- Promotional poster
- Promotion: National Wrestling Alliance
- Date: June 6, 2026 (aired August 1, 2026, August 8, 2026, August 15, 2026, August 22, 2026)
- City: Atlanta, Georgia
- Venue: Center Stage

Supercard chronology
| ← Previous Crockett Cup | Next → 78th Anniversary Show |

NWA Hard Times chronology
| ← Previous V | Next → — |

= NWA Hard Times 6 =

2026 National Wrestling Alliance professional wrestling show

NWA Hard Times 6 was professional wrestling event produced by the National Wrestling Alliance (NWA). As the name implies, it was the sixth event in the Hard Times chronology. The event took place on June 6, 2026, at Center Stage in Atlanta, Georgia, and aired on tape delay across several episodes of NWA Powerrr on Comet.

==Production==
===Background===
NWA Hard Times is an annual professional wrestling event produced by the National Wrestling Alliance. The inaugural Hard Times event took place on January 24, 2020, as a pay-per-view event. As of 2024, the event has served as a television taping for NWA Powerrr under the NWA's "Signature Live Events" banner.
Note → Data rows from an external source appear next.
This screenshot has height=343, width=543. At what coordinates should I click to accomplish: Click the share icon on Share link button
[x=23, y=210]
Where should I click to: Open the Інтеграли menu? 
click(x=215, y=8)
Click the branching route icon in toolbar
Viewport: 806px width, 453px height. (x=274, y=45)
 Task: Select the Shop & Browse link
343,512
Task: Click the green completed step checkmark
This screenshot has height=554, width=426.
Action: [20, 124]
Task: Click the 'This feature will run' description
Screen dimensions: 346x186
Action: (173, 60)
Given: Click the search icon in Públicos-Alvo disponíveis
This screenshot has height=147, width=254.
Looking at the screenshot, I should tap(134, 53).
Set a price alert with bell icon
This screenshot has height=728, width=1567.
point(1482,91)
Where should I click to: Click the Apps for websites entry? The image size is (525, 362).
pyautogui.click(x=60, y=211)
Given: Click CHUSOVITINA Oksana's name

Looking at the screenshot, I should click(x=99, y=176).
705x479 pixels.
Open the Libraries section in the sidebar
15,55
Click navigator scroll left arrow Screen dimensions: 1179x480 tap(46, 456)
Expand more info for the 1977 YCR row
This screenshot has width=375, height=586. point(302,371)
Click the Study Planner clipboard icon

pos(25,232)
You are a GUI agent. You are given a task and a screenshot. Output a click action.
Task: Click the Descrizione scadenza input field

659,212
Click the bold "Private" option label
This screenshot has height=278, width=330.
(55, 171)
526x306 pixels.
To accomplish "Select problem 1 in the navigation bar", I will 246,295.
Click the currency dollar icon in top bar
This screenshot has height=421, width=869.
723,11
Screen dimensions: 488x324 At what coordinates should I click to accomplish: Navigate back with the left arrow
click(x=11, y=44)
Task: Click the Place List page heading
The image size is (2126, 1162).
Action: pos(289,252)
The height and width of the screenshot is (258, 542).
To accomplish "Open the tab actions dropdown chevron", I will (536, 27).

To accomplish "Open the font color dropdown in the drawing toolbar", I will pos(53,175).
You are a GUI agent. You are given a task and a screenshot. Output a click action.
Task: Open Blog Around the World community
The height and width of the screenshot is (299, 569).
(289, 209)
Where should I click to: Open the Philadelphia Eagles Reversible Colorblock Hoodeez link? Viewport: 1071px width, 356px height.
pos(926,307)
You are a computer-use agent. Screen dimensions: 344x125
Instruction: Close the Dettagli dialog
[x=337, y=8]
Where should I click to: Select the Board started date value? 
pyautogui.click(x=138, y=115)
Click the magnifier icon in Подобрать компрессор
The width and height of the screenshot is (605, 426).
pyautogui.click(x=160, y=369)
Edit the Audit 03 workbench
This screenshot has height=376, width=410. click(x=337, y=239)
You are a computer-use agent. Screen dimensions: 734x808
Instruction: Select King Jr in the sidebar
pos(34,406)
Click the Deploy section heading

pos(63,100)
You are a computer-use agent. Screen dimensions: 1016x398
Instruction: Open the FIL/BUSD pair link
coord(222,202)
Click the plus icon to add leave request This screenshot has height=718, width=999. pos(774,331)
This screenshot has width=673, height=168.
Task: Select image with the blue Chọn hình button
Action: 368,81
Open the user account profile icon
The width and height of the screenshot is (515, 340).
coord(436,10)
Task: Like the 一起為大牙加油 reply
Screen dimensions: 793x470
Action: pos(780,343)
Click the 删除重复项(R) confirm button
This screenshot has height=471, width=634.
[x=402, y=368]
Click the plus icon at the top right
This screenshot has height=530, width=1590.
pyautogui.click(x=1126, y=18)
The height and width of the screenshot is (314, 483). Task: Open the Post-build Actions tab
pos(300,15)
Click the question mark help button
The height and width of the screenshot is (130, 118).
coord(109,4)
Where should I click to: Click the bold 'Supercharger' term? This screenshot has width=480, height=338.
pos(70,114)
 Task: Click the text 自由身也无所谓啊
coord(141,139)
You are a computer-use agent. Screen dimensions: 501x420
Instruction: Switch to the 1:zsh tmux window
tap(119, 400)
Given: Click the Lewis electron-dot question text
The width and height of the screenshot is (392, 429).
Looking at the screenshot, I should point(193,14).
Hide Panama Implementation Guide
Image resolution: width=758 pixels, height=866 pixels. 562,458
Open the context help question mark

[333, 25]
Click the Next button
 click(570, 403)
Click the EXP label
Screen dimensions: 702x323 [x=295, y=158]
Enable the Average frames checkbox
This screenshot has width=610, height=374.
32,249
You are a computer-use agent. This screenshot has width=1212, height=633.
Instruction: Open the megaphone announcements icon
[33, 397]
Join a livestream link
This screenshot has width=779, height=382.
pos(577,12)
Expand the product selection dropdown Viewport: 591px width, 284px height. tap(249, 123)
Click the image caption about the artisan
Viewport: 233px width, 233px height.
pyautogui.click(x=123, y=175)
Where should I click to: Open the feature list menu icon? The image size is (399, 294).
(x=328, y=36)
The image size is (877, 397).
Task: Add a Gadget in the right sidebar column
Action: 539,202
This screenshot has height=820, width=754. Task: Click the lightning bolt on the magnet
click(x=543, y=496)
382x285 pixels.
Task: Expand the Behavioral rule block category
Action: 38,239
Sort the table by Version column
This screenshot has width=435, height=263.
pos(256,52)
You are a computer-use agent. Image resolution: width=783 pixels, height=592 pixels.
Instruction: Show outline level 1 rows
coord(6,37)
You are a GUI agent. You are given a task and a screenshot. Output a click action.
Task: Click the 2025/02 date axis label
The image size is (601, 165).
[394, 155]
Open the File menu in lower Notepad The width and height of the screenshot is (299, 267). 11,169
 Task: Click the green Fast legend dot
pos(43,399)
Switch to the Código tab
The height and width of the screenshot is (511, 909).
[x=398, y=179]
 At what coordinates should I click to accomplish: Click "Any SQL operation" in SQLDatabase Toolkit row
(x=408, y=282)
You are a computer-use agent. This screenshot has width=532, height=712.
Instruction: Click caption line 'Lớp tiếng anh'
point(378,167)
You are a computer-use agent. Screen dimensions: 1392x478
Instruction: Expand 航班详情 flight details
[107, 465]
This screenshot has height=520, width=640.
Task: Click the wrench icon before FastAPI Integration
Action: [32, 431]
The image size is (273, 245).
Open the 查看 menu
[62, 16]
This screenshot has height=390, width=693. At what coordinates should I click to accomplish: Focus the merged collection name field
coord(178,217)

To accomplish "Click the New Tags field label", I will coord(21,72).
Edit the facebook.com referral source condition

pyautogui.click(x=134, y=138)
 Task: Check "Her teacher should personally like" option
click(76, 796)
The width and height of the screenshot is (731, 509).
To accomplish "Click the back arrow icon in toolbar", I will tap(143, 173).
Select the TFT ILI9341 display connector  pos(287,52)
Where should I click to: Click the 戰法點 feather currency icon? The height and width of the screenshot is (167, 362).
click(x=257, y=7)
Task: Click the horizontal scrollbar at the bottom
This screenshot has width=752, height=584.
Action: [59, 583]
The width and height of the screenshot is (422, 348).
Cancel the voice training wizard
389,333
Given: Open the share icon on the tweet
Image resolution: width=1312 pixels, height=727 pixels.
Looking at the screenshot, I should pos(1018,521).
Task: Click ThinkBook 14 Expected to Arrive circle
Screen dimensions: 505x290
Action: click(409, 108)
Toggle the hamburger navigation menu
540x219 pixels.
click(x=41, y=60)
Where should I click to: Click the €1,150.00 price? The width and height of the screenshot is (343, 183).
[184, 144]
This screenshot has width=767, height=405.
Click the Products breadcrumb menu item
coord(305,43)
On April 10, 2026, the NWA announced that Hard Times 6 would take place at Center Stage in Atlanta, Georgia on June 6.

=== Storylines ===
The event featured professional wrestling matches that involve different wrestlers from pre-existing scripted feuds and storylines. Wrestlers portray heroes, villains, or less distinguishable characters in scripted events that built tension and culminate in a wrestling match or series of matches. Storylines were played out on the twenty-seventh season of the NWA's weekly series, Powerrr.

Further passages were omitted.